Insurers are noticeably less secretive than brokers on the subject. Zurich, Hiscox, LV, Aviva and Axa all have no problems with acknowledging that they are prepared to pay higher rates of commission in certain cases, with much depending on the volume, quality and cost of doing business generated.
But they commonly stress that they strive to ensure that this does not result in any detriment to the customer and that they look carefully at the justification and rationale that sits behind requests for higher commission.
One area in which they differ, however, is with regard to whether broker demands for higher commission is a distinctly recent phenomenon. LV reports that with increased broker consolidation, there has been greater demand for additional commission, but Axa says that the situation has been going on for several years.
Another area of disagreement concerns the product lines being affected. Axa says that it is not something peculiar to any particular area and can happen with any product. However, Aviva refers to areas of the market it is especially concerned about, most notably property owners insurance.
Phil Bayles, chief distribution officer at Aviva, says: “It is not unusual to see commission levels of 35% to 50% on property owners business. Much of this is paid away to managing agents by brokers but it is difficult to see this level of distribution cost as being reasonable for end customers, and the market lacks transparency for customers as well. I am sure this will continue to attract regulatory interest, and we would support changes that introduced more transparency and better customer outcomes in terms of value for money.”

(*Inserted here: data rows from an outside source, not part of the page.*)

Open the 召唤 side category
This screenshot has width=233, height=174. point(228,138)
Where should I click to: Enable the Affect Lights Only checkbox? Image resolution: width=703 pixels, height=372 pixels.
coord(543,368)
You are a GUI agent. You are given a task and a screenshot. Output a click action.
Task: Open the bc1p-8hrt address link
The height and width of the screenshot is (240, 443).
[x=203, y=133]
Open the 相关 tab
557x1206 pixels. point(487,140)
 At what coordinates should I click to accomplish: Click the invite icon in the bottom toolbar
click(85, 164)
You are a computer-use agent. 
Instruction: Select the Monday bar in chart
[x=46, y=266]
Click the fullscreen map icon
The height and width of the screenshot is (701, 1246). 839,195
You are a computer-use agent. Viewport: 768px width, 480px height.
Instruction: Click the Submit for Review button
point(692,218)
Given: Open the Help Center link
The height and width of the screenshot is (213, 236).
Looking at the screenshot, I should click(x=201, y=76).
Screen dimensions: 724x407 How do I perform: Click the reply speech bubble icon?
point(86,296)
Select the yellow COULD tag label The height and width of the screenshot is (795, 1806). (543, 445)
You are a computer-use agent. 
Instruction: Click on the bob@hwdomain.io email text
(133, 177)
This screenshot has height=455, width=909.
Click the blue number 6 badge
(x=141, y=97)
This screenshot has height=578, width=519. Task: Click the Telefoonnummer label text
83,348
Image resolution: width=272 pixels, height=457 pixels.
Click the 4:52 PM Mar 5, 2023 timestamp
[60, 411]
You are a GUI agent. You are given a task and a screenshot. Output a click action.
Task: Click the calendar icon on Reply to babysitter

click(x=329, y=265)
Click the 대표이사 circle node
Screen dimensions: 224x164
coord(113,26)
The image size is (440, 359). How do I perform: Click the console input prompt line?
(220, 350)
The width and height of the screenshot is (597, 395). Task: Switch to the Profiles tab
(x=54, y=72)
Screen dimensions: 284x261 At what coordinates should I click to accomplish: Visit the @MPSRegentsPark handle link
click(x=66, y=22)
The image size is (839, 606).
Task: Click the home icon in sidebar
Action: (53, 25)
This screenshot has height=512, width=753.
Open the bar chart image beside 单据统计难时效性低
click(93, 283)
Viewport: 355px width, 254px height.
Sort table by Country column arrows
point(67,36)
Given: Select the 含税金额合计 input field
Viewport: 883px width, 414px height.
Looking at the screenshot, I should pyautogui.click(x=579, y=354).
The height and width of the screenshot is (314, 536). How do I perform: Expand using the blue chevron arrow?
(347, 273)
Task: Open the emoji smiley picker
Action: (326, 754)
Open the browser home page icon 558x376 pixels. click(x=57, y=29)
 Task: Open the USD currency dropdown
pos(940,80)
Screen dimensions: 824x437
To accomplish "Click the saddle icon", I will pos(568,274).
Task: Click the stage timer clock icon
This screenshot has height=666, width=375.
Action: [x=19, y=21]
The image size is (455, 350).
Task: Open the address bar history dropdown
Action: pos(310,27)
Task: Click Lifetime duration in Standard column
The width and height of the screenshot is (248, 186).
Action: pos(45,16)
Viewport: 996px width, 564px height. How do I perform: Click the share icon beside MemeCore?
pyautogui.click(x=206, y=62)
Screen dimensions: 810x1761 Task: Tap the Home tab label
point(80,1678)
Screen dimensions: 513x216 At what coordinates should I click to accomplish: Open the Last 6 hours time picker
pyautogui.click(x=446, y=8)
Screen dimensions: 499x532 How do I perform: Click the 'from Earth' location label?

The fact that there are frequent calls for the regulator to revisit the area of broker commission certainly seems ominous, and if brokers fail to put their house in order it is probably only a matter of time before it gets done for them.
The Biba agreement was struck up to stave off compulsory disclosure of commission but rumblings of discontent seem too numerous to be able to conclude that the system is working effectively. However, the market could be getting closer to compulsory commission disclosure, which could lead to a mandatory fee-based structure of remuneration.